You mention POF and OkCupid. Dating websites primarily used on computers were a little bit different than the dating apps used on smartphones.
There's even a good case to be made that the dating websites from the time they were de-stigmatized (mid 2000s) until the creation of swipe apps (2012) were best used for casual sex and not for longer term relationships.
My response rate to messages sent on POF and OkCupid was higher than my match rate on swipe apps. After match rate, then you have to consider response to messages rate (Tinder/Hinge) or Female First Messaging Rate (Bumble). Both of those rates would be lower than a match rate.
Looks are number 1 on apps but they were also quite important on dating websites. OkCupid put out plenty of data in the late 2000s/early 2010s that showed that looks were number 1.
TInder glory days were when you had unlimited swipes once they got rid of that it killed the app.
The early days of Tinder (late 2012-2013) were when it was most useful.
Our generation was at least trained to chase p00sy. This generation never learned to run game.
I don't know your age offhand but I think you are a 1980s era Millennial. You're in the first half of the Millennial generation.
I am a 40 year old man who has been in unmarried relationships and seducing women for 24 years.
In thinking about 1999-2005 as I experienced it (the last 2 years of high school and college -- this is when I was initially coming up), it was expected that men would approach women in person. While online dating websites existed in 1999-2005, they were mostly still stigmatized then as something only losers did. One of the biggest debates I remember from the early 2000s was whether or not dating websites were de-stigmatized. Neil Strauss' "The Game" was published in 2005 and most of the experiences from that are from roughly 2002-2005. There's a reason Strauss, Mystery, and other PUAs were mainly doing approaches in bars back then and weren't spamming messages on Match then.

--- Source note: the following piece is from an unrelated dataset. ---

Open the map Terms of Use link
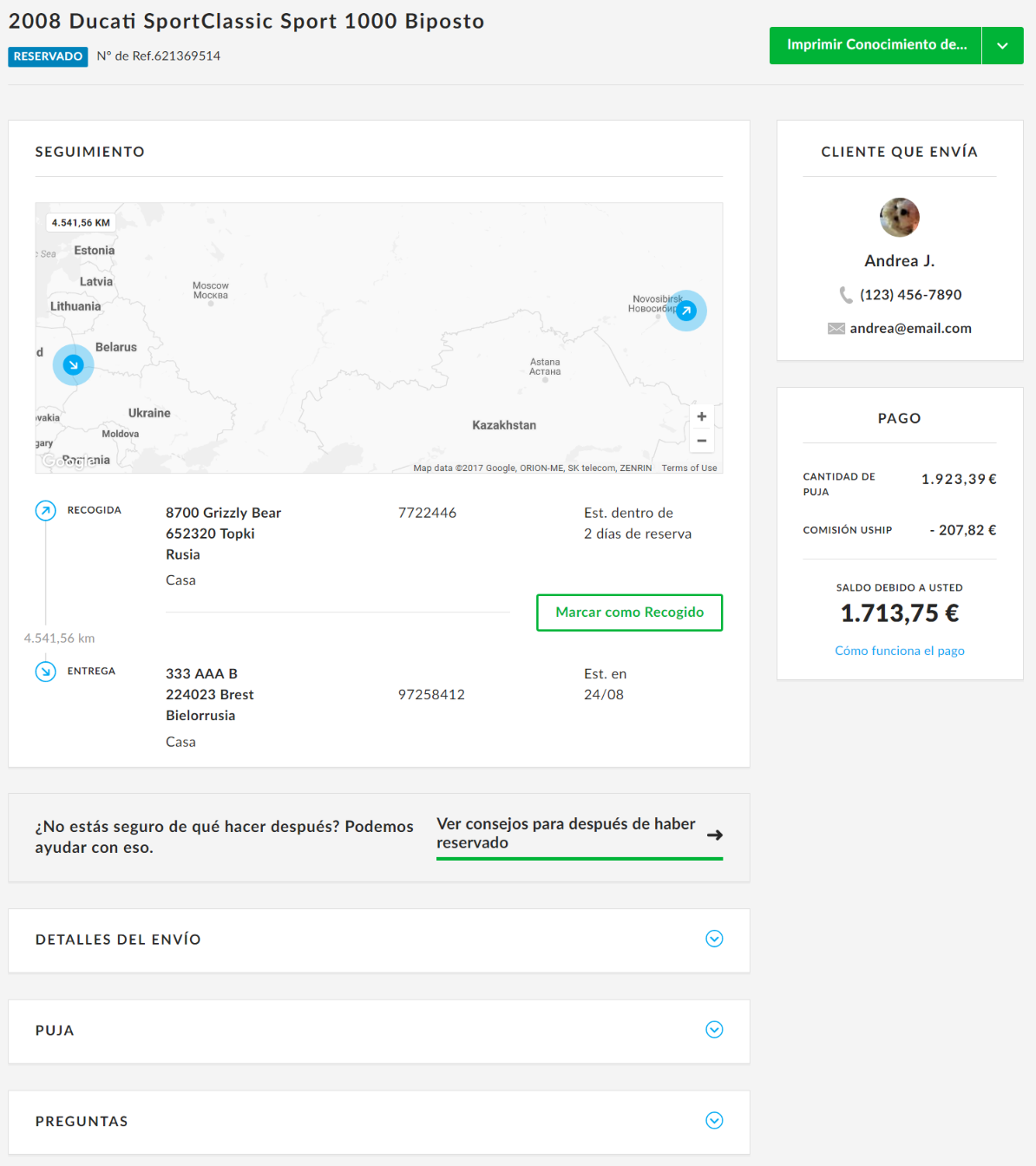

In-person approaching has been de-emphasized and has faded a bit since the early 2010s or so. Gen Z has come of age with technology more mature. Millennials came of age for the most part as technological innovations were maturing. Gen Z members are less likely to have a lot of the in-person interactions skills that can help in the early stages of dating.

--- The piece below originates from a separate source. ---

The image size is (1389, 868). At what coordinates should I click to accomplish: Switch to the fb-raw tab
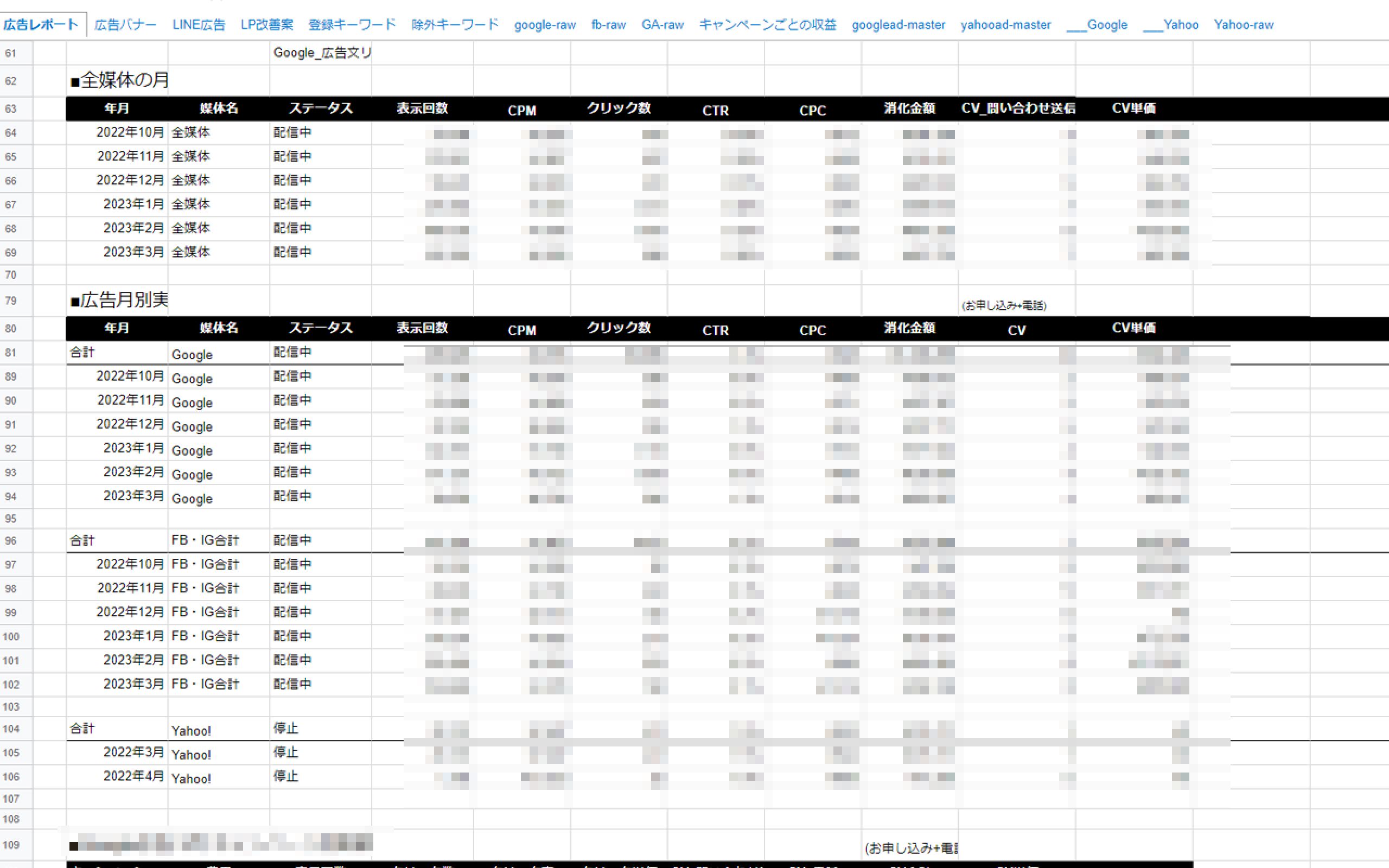608,25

Imagine growing up getting no likes on a dating app..like ,being 14 the way to 20 never getting likes. This will mentally damage a man beyond repair. Our generation needs all kinds of mental gymnastics to keep some sanity and give this dating environment a a place. At least we can look back at many ,many adventures with plenty of women.
I agree that not getting Likes and not achieving any sort of success in tech-based dating will mentally damage a man. It would take a lot of psychological treatment to address the psychological issues that would stem from getting immense amounts of rejections on apps. These rejections can take on the form of a low match rate (most common) but also ghosting during messaging and the "1-2 dates, no sex, no extended relationship forming" type interactions too. All those events are mentally damaging.